Van het landgoed, waarop het kasteel nu gelegen is, was al sprake in 1406. Het heette toen nog "Goed te Kerkhove" of "’Ten Ouden Kerkhove". De naam "Mussenborch" komt voor het eerst voor op de oudste oorkonde bewaard in het privé-archief van Mussenburg. Deze oorkonde, een schepenbrief van Antwerpen die dateert van 2 april 1476, situeert Mussenburg in Hove en niet in Edegem. Hoogstwaarschijnlijk is de naam "Mussenburg" afgeleid van de voornaam van de toenmalige eigenaar Willelmus Meyngiaert. Na een volledige afbraak van Mussenburg in 1585 werd het huis in 1625 heropgebouwd. Een schatting van het goed van 21 september 1632, spreekt van een omwaterd landhuis of hoeve met schuur en ovenbuur en een "nieuwsteenen omwatert huys". Vermoedelijk mogen we aannemen dat Mussenburg grotendeels zo gebleven is. In 1868 koopt de familie Gevers Mussenburg. Florent Gevers was samen met zijn broer een suikerfabrikant in Antwerpen. Op 30 december 1883 wordt op Mussenburg een dochter geboren : "Maria Gevers". Zij maakte later naam als schrijfster en gaf ook Mussenburg zijn naambekendheid door haar verwijzingen ernaar in haar literair werk.
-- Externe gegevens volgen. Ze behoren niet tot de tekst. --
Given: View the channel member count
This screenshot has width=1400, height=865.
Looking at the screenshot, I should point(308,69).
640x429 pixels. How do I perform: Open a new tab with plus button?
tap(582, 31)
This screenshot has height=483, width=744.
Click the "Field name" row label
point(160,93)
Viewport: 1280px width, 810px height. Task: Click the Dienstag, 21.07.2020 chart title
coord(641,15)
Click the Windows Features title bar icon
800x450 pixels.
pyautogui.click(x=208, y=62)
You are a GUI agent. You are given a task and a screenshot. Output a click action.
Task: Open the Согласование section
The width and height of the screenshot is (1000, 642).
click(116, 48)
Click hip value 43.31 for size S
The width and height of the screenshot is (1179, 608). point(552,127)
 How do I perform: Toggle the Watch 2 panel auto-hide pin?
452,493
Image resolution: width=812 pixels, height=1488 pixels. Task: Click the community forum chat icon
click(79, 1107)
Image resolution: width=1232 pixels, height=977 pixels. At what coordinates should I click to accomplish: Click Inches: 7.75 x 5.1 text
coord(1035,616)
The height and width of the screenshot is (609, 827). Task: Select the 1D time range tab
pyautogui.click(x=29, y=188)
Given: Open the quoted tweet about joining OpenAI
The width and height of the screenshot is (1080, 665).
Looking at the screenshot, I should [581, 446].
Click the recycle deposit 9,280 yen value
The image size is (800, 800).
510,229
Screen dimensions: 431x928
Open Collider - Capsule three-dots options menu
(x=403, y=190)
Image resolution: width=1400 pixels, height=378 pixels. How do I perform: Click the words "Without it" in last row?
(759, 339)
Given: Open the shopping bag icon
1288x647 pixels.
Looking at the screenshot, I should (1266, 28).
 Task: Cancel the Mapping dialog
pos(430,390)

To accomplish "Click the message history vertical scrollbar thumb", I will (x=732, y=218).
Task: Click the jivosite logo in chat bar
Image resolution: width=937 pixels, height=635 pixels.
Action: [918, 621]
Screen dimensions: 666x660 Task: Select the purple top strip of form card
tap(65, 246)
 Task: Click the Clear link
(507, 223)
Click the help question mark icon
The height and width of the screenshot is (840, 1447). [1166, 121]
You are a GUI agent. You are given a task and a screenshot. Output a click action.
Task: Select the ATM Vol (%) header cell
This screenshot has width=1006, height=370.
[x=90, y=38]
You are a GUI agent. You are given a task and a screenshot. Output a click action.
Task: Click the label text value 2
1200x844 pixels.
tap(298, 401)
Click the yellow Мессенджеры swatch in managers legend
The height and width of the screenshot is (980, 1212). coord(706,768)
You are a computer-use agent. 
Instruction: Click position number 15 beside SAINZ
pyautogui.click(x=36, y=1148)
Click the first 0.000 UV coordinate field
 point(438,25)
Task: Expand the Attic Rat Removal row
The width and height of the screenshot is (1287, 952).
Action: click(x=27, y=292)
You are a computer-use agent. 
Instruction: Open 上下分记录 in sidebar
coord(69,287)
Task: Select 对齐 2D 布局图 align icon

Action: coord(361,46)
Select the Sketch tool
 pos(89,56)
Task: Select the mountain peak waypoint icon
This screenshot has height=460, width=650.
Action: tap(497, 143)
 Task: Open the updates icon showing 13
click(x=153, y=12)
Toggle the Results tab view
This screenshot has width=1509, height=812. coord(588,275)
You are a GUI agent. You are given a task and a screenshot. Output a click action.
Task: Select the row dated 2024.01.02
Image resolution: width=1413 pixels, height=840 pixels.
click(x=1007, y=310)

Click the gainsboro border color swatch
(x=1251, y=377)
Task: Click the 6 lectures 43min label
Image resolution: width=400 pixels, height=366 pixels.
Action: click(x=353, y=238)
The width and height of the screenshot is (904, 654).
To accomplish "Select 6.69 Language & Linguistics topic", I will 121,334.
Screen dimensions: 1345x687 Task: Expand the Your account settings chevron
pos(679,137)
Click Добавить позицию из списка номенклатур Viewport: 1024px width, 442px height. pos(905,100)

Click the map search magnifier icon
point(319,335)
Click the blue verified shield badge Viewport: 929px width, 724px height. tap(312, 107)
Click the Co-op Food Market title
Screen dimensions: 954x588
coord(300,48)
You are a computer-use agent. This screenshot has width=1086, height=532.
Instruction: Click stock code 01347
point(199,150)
Zo werd het kasteel buiten de grenzen van Edegem en buiten ons Nederlands taalgebied beroemd gemaakt. Haar eerste verzenbundel "Missembourg" schreef ze tussen 1909 en 1914, maar verscheen pas in 1918. Het tweede werk dat sterk met Mussenburg verbonden is, draagt de titel "Ceux qui reviennent". Het is een in 1922 gepubliceerd prozaverhaal dat de doden, die éénmaal het kasteel bewoonden, weer tot leven brengt. Ook het in 1935 gepubliceerde verhaal "Guldentop" is nauw met het kasteel Mussenburg verbonden.

Het kasteel Mussenburg is privé-eigendom en daarom niet vrij toegankelijk.